The best PbtA games do that quickly and capture the feel of the genre. I've run The Veil more than a dozen times and each
new world has felt distinct and vibrant. I'm not saying the game is perfect. It
has some mechanical clunkiness in a few playbooks, more terms than necessary, a lack
of character material in the core rules, and the need for another editorial cutting
pass. But it's solid and not just one of my favorite cyberpunk rpgs, but one of
my favorite rpgs period. If you're looking for classic cyberpunk this isn't it.
But it is a game where you can really explore the themes and ideas of that genre,
often without killing anyone.
16. Miscellaneous: Cyberpunk
Adjacent
Games which lean into or have some of the cyberpunk trappings but
which didn’t match my arbitrary and hidden data assessment.
- Falling
Stars: Alien races, tactical combat, corporate intrigue.
- Kaisho: Global cataclysm
followed by world flooding followed by alien invasion. You’re part of the
resistance in a setting with tech like skill injections and chi
manipulation.
- Magarchy: An
alternate history fantasy Fate Core
setting. “Magarchy takes its
inspiration from both history and modern cyberpunk genre stories, posing a
thought provoking juxtaposition of places and themes. Hacking cybertechnologies
and slinging powerful spells to fight or aid trans-kingdom companies bent on
exploiting the peasant masses, Magarchs find themselves at the center of a
timeless conflict between tradition and innovation, church and state, power and
principle.”
- MERCS: An Italian Savage Worlds campaign book. Players
become space mercenaries in a cybernetic future. Shades of other big guns games
like Mutant Chronicles.
- Robotic Age: Here
androids and humans struggle for rights, control, and status. It's a world with
easy access to tech and dangerous wepaons, alongside strong social divisions. Despite
that seriousness the cover and the interior art has a cartoony quality. And big
guns.
- World War Korea:
A French “turnkey” campaign set in a near future. Players race to thwart the
schemes of multinational corporations. Timely.
- The Zombie Squad:
Prisoners of the corporations “volunteer” to be heightened soldiers under their
control.
17. Miscellaneous PDF-Only
Releases
Arbitrarily cut off at products with at least two dozen
pages.
- always/never/now:
A successful Kickstarter from Will Hindmarch.

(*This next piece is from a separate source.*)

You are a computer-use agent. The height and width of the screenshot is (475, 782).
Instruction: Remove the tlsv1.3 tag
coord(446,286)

Cyberpunk rpg campaign with
shades of Lady Blackbird.
- Black Hack Cyber-Hacked: Adaptation of the popular Black Hack to the
genre.
- cyber.net.ica: A world of living cyberspace. Has versions
for both The Black Hack and Tunnels & Trolls.

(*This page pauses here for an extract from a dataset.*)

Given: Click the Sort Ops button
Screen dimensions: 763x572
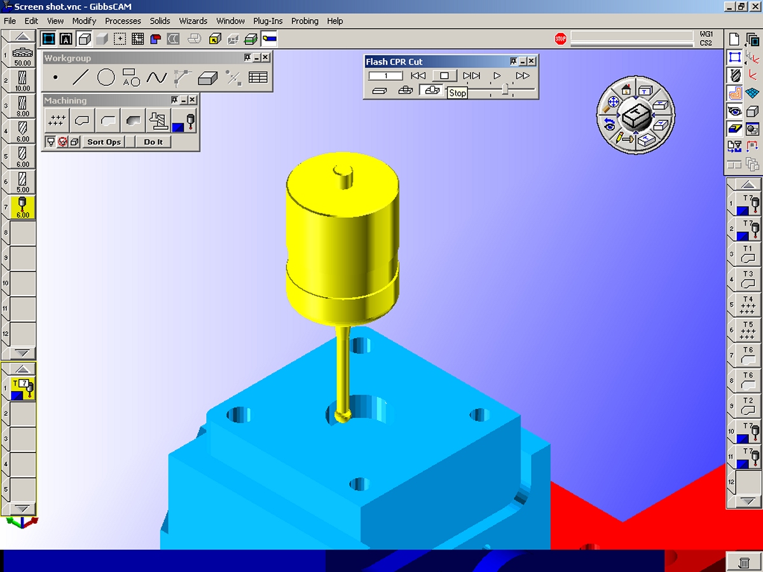Looking at the screenshot, I should pos(104,142).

- Cyberblues City: A self-described “mellow” cyberpunk rpg.
- Cyber-Fate, Cyber-Cthulhu,
Cyber Multiverse: Shovelware releases from Starbright.
- Dark Orbital: Cyberpunk location sourcebook For
Starcluster 4
- Fates Worse Than Death Rentpunk: A supplement for FWTD that focuses on
struggles between roomies.
- Kill
The Buddha: Dystopian Kung Fu Roleplaying: Exactly what it
sounds like.
- Mirrorshades: Another one based on The Black Hack.
- Modern Adventures: A Pathfinder
“modern” supplement which includes the “Silicon Gothic” sample setting.
- Nexus D20
Cyberpunk: Cyberpunk supplement
for the Nexus D20 System.
- Rewired: A “Quick and Dirty" cyberpunk rpg.
- Soldiers of Misfortune: “Prepare to enter the cyberpulp worlds of Soldiers of Misfortune where
bare-knuckle boxing a giant shark person and jumping out of a one hundred story
building escape corporate security androids is just part of an honest day's
work
- The Cyber Age: Campaign sourcebook for Infinite Futures a Pathfinder-compatible product.
- Tweaks: A great
rpg of the proto-cybernetic world.
- Welcome To Neuro
City: Fantasy
cyberpunk supplement for Arcana Rising.
- Wield Companion: Includes a section on cybernetics as the
animate weapons and items of the Wield rpg.